Хлеба не было. Он долго стоял босиком перед выбором между уличными тапками и ботинками. С одной стороны — холодало, с другой — ботинки надо было шнуровать. Победила лень.
В ларьке хлеба не было, в магазине напротив тоже, в супермаркете охранник суровым взглядом проводил его грязные мокрые, почти босые ноги. Было неловко и стыдно. Конечно, если бы Одинович мог знать, что будет дождь, он надел бы ботинки.
У подъезда он вдруг вспомнил одно из своих жизненных правил о том что «не хлебом единым…», но в ларьке вина не было, а возвращаться в супермаркет сквозь слякоть было опять-таки лень. Пришлось взять воду, с тем расчетом, что дома он превратит ее в вино.
Вечером, когда он спускался в аптеку за жаропонижающим, он так и сделал.
Забравшись с ногами в кресло, надев вязаные носки и шапку, накрывшись одеялом и грея руки о чай с кизилом, Одинович смотрел в окно, где сквозь барабанящий по стеклу дождь светил в рентгеновском диапазоне далекий квазар.
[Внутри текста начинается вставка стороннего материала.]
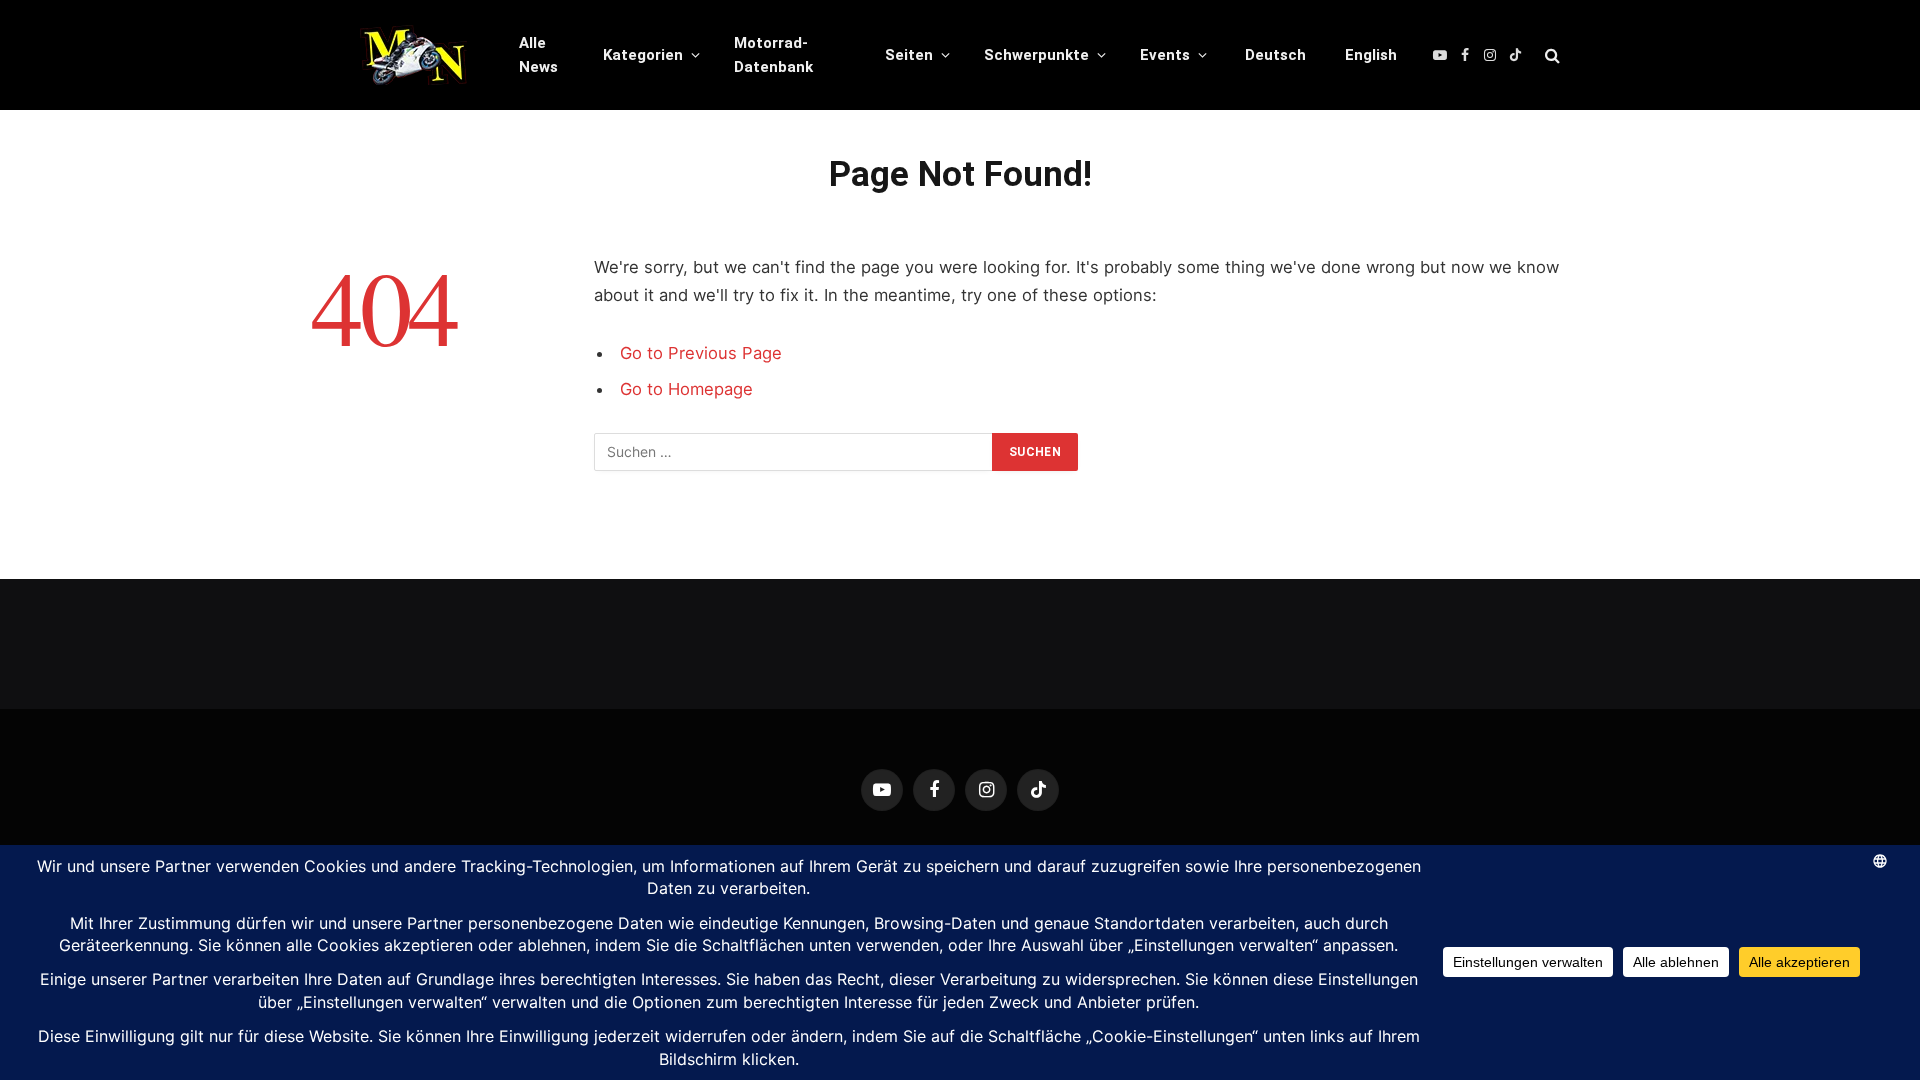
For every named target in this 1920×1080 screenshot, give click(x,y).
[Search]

К вину он так и не притронулся.
Раздался звонок в дверь. Обернув вокруг себя одеяло на манер тоги, Одинович подошел и посмотрел в глазок.
— Меня нет, — сказал он.
— Но ведь я знаю, что вы есть, я ведь говорю с вами, — ответила женщина, та самая давешняя блондинка-крыса.
— Одна тоже думала. Потом ее сожгли за это на костре.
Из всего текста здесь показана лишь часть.